**Passage to read**
He then calculated that, in Australia’s case, such a force needed to be 80,000 fighting troops.

In short, the Australian Military Forces to be raised by this scheme of universal training were to be for the defence of Australia, in Australia.

Interestingly, at that time, most similar nations were not in favour of such citizen-soldier type armies and opted instead for the permanent, professional and volunteer standing or regular army. The other striking feature of the Australian scheme was the focus on youth, and even childhood. This was definitely unique. In fact, the Swiss model, the closest scheme to the one implemented in Australia in 1911, and the one with which Australia was most impressed, did not cover males until they reached eighteen years of age.

There were many other reasons why the Australian Military Forces were to be raised via a scheme which had such a focus on youth. For a start, the establishment of cadet forces had had a long history in Australia, as in Britain, and the idea of youth being inculcated with military discipline and the camaraderie of military life and service was popular. However, as popular as the cadets were in some schools – both private and state – Barrett (1979, p. 32) gives figures that make it clear that voluntarism was not going to produce the numbers that were required. In 1910, for Australia as a whole, voluntarism had involved 10,500 senior and mounted cadets, and 24,000 junior cadets. But in 1913, two years after the introduction of the compulsory scheme, the equivalent figures were 130,000 senior cadets and 50,000 junior cadets.

**Requirements**
1. Do these statements agree with the passage on Australia's military training scheme? Answer yes or no for each, quoting the deciding words. (a) The Swiss model covered males only from age eighteen. (b) Most similar nations at the time favored citizen-soldier armies. (c) In 1913 there were 130,000 senior cadets.
2. According to the passage on Australia's military training scheme, how many junior cadets did voluntarism involve across Australia in 1910?

**Record extracts**
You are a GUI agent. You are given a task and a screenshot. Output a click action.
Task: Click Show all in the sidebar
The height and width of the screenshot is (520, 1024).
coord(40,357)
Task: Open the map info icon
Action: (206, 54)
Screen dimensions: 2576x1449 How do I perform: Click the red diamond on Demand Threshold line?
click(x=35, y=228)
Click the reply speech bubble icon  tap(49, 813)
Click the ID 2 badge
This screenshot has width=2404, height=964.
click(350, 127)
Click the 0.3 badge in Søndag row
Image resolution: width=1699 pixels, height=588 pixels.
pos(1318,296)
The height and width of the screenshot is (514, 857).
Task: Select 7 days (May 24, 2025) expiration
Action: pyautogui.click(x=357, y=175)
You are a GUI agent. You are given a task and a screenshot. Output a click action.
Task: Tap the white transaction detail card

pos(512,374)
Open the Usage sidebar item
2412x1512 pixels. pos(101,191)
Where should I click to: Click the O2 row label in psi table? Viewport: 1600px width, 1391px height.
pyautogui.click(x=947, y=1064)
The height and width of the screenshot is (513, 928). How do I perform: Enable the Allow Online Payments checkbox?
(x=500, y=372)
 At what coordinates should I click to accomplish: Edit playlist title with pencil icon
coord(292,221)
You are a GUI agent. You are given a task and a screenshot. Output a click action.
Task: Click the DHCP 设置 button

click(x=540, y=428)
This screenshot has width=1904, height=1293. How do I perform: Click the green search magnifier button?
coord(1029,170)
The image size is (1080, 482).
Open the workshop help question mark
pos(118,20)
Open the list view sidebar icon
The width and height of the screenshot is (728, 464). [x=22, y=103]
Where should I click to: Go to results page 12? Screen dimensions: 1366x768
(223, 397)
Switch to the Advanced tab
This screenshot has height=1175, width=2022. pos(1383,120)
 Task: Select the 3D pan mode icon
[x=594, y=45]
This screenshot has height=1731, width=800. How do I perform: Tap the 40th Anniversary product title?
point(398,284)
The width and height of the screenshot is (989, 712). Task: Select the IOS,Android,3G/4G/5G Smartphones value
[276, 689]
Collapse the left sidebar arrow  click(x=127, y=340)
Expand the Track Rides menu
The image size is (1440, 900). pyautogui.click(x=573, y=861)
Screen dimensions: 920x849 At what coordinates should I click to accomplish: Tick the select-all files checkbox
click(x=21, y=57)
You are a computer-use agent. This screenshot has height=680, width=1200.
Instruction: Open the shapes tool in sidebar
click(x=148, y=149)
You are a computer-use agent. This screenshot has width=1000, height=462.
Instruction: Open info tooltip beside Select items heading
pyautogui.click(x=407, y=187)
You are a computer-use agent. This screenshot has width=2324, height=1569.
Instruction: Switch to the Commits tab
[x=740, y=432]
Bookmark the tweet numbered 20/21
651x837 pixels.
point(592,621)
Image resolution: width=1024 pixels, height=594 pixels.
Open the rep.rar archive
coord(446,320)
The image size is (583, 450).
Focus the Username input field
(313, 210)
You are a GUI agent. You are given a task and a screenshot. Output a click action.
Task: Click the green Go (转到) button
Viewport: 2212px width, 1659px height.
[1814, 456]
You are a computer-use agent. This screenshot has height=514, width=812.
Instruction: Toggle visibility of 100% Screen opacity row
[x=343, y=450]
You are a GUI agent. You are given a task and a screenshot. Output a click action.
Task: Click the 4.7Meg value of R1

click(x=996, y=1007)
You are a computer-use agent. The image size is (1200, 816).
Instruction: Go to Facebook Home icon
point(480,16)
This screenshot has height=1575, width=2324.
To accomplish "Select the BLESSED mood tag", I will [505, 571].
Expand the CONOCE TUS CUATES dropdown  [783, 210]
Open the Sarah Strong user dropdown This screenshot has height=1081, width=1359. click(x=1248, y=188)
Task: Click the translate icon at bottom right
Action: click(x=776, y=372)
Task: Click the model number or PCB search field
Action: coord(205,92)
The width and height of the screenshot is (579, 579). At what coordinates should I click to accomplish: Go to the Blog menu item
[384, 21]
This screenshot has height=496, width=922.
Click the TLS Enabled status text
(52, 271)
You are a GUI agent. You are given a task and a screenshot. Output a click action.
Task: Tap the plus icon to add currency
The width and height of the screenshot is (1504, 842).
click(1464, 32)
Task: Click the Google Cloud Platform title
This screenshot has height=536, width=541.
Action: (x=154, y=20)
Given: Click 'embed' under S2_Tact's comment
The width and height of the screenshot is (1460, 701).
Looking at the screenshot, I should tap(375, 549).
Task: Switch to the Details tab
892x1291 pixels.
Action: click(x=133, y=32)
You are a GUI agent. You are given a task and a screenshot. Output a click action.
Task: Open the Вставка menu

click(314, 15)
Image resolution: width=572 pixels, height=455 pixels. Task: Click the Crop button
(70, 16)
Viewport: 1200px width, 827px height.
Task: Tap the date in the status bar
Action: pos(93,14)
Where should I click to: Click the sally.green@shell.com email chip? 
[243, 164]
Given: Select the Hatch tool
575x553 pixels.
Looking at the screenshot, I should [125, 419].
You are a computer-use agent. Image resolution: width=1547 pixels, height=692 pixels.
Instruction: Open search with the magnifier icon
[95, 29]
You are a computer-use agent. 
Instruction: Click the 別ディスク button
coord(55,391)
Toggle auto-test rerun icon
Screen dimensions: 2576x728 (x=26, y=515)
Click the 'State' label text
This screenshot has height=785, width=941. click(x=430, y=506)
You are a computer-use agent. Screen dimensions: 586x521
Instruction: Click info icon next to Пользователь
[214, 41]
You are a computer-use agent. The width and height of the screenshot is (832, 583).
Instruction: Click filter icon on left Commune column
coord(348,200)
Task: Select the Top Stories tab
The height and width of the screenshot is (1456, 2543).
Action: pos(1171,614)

**Answers to the problems**
1.
(a) Yes: "did not cover males until they reached eighteen years of age."
(b) No: "most similar nations were not in favour of such citizen-soldier type armies"
(c) Yes: "the equivalent figures were 130,000 senior cadets and 50,000 junior cadets."

2. 24,000 junior cadets.